Extract provided
┄┄┄┄┄┄
Rachelle Vinberg as Camille

Rachelle Vinberg as Camille

In the city of dreams, the collective – which is in part based on the real, eponymous skate group – indubitably faces male gazes, not to mention blatant sexism and latent homophobia. But this takes place in a social and urban context that is a tad more progressive than Camille’s hometown. In fact, the Skate Kitchen crew encourages her to overcome structural barriers and taboos. In New York City, there’s room to explore her sexuality and identity; here, the ‘provincial’ norms of her oppressive mother and absent father don’t apply. Camille soon feels as though she can skate whenever she wants, with whomever she likes, in whatever environment she pleases.

Within a couple of skate sessions, Camille weathers her timidity and notices how much she enjoys skating the empty streets of a city at night alongside her allies, rivalling a male crew. These nocturnal sequences are some of the film’s most striking: the confidence with which the Skate Kitchen crew explores New York’s architectural landscape resonates with a mundane yet ecstatic experience of everyday skateboarding. As Kyle Beachy writes in his poetics of skateboarding, “A source of joy for me is to push down this boulevard and pop tiny ollies over these sewer caps, sometimes barely scraping my tail, other times popping hard and pulling my knees up to my chest. These are not tricks proper, just ways to see and engage with the street’s reality… this pushing down the boulevard, the single most fun I have in any given day, is not a scorable act of skateboarding. It is worth zero and it is worth everything.”
┄┄┄┄┄┄
Material provided

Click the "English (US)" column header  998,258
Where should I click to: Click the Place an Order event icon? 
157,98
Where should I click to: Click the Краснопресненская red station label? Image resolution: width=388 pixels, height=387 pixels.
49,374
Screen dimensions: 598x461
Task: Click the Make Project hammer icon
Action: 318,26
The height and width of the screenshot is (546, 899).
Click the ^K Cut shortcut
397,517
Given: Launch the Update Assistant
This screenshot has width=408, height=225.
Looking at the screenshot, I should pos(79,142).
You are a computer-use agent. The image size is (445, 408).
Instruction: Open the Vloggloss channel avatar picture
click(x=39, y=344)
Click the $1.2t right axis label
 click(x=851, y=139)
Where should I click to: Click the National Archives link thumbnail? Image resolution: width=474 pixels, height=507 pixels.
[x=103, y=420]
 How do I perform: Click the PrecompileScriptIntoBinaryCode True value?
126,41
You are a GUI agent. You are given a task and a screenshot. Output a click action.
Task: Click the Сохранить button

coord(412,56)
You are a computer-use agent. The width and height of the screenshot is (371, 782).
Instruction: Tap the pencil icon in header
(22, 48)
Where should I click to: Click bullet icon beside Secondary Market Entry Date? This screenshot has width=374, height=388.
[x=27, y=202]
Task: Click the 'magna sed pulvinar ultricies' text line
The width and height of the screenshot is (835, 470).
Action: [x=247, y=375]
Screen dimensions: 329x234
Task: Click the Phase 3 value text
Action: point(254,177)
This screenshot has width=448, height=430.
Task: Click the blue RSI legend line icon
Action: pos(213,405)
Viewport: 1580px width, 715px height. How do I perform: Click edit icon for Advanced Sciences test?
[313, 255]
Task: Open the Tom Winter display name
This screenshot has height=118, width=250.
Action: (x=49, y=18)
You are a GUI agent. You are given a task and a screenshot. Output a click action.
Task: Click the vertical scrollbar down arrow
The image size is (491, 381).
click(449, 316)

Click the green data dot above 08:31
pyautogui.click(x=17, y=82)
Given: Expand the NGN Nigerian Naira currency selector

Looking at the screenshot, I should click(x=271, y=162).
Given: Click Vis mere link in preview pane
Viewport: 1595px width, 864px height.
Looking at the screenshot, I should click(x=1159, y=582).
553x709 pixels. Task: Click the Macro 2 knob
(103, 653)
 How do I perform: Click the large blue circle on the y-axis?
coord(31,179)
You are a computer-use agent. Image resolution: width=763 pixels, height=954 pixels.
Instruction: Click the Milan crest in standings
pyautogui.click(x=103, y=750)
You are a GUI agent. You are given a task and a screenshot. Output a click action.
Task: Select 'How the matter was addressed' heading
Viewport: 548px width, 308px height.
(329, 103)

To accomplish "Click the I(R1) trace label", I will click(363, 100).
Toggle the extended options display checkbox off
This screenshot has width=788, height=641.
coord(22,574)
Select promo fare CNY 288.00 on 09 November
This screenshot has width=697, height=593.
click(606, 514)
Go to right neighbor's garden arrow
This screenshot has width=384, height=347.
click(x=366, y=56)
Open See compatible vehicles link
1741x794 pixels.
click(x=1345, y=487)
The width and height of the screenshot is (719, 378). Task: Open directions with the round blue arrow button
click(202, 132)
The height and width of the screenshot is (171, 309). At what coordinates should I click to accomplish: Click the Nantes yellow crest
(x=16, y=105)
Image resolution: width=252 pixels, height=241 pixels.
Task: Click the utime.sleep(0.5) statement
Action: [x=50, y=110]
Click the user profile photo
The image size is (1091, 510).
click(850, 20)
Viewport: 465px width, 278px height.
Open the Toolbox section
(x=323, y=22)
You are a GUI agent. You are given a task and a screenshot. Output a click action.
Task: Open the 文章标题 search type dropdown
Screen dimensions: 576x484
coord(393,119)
┄┄┄┄┄┄
Task directions
Could you write out the Skate Kitchen passage word for word, from "In the city" to "environment she pleases."? Draw only on the Skate Kitchen passage, not on the data.

Exercise response
In the city of dreams, the collective – which is in part based on the real, eponymous skate group – indubitably faces male gazes, not to mention blatant sexism and latent homophobia. But this takes place in a social and urban context that is a tad more progressive than Camille’s hometown. In fact, the Skate Kitchen crew encourages her to overcome structural barriers and taboos. In New York City, there’s room to explore her sexuality and identity; here, the ‘provincial’ norms of her oppressive mother and absent father don’t apply. Camille soon feels as though she can skate whenever she wants, with whomever she likes, in whatever environment she pleases.